South London Crematorium and Streatham Park Cemetery is a cemetery and crematorium on Rowan Road in Streatham Vale.  It has always been privately owned and managed and is now part of the Dignity plc group . The South London Crematorium is situated within the cemetery grounds and opened in 1936.

History
Streatham Park Cemetery is laid out in a grid pattern and opened as the Great Southern Cemetery in 1909 but was originally planned in 1890 to match the Great Northern Cemetery that opened in 1861 in Southgate. The cemetery buildings included a lodge, an Anglican Chapel and a small Roman Catholic chapel designed by John Bannen who also designed the Crematorium. The Crematorium had been planned from 1913 but was not built until 1936, the delay owing to the start of World War I. The cemetery lodge and Roman Catholic chapel have since been demolished while the original Anglican chapel later re-opened as the cemetery office. The cemetery has various gardens of remembrance, including rose gardens. Frederick Field (died 1923), a founder of the cemetery, is buried here.

The cemetery has a long connection with the Variety Artistes' Benevolent Fund (VABF), with about 200 variety artistes and music hall performers buried here between 1921 and 1944. A Chapel of Remembrance was added in 1958 at the request of the VABF. Up to World War II the cemetery accounted for one fifth of all burials in South London. The cemetery has a large number of burials from World War I (118) and World War II (290) which are maintained by the Commonwealth War Graves Commission (CWGC) and has a Cross of Sacrifice and Screen Wall Memorial, the latter commemorating casualties of both wars who are buried in this cemetery in graves which could not be marked by headstones. After World War II another wing was added to the memorial on which are commemorated the names of 123 personnel who died during that conflict and were cremated at the South London Crematorium, which is situated within the cemetery.

━━━━

• **REQUIRED TASK 1**: According to the text on Streatham Park Cemetery, why did the crematorium, planned from 1913, not open until 1936? Answer in one to three sentences.
• **REQUIRED TASK 2**: Write a continuation of the text on Streatham Park Cemetery, picking up after its final sentence.
The data that follow come from a separate source unrelated to the text on Streatham Park Cemetery.

• **GIVEN INFORMATION**:
━━━━

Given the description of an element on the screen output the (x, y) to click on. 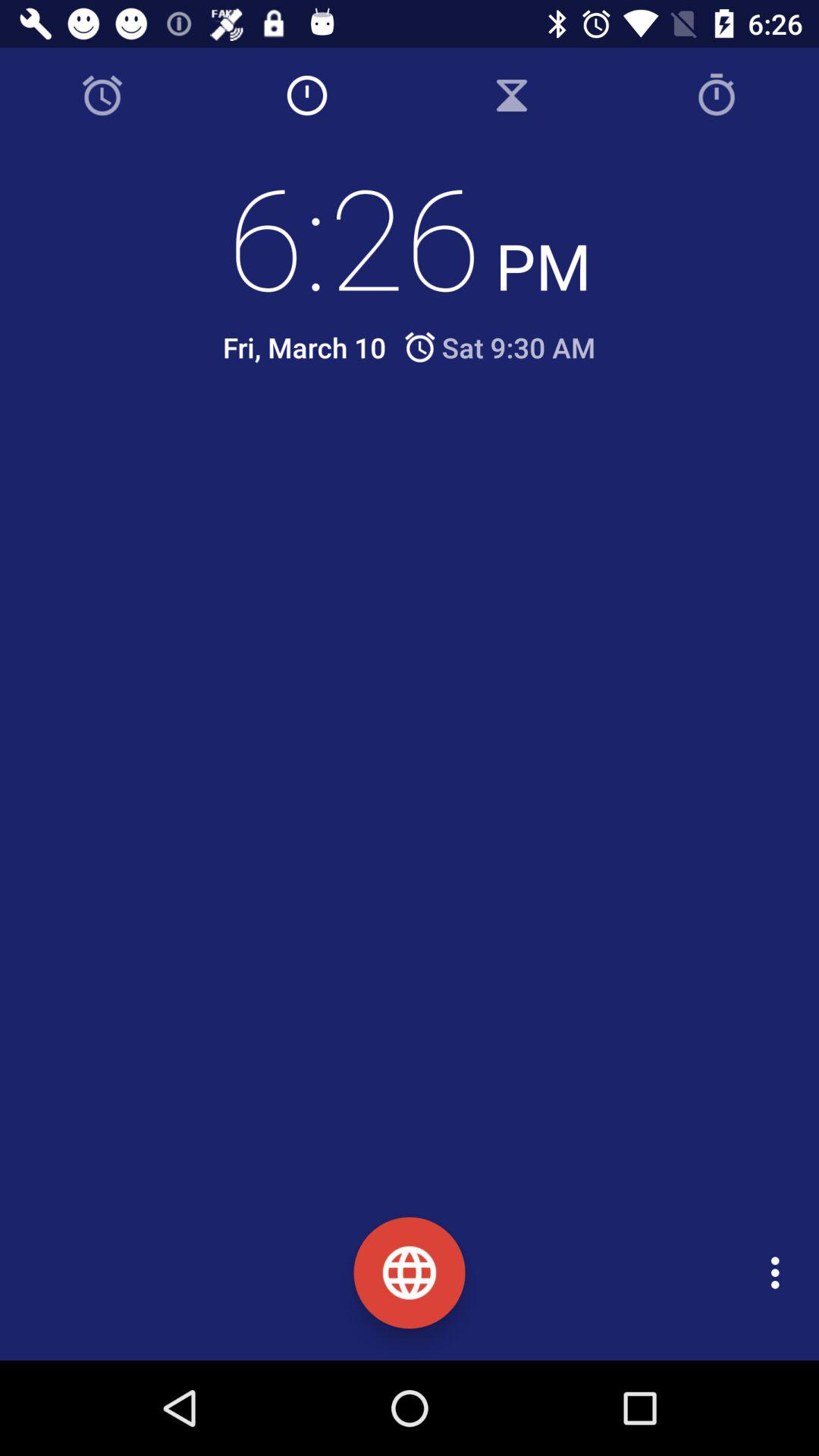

━━━━

• **EXERCISE ANSWER 1**: The text attributes the delay to the start of World War I.

• **EXERCISE ANSWER 2**:
South London Crematorium
South London Crematorium was opened in 1936 on the site of Streatham Park Cemetery. Chapel can accommodate larger funerals and offers a service time of 45 minutes, which is longer than many other crematoria. Gardens of remembrance feature a variety of personalised memorials and mausoleum burials.

Streatham Park Cemetery
Famous names to have been buried here include the internationally renowned singer, Dorothy Squires, and comedian Tom Costello.

Streatham Jewish Cemetery

Streatham Jewish Cemetery opened in 1915 as a section of Streatham Park Cemetery. The majority of burials here are those of Ashkenazi Jews of eastern European origin who settled in the Soho area of London working as tailors, cabinetmakers, shopkeepers, etc. A small section of Streatham Park Cemetery is reserved for members of the South London Liberal Synagogue. This cemetery contains the Commonwealth war graves of 13 service personnel from World War II.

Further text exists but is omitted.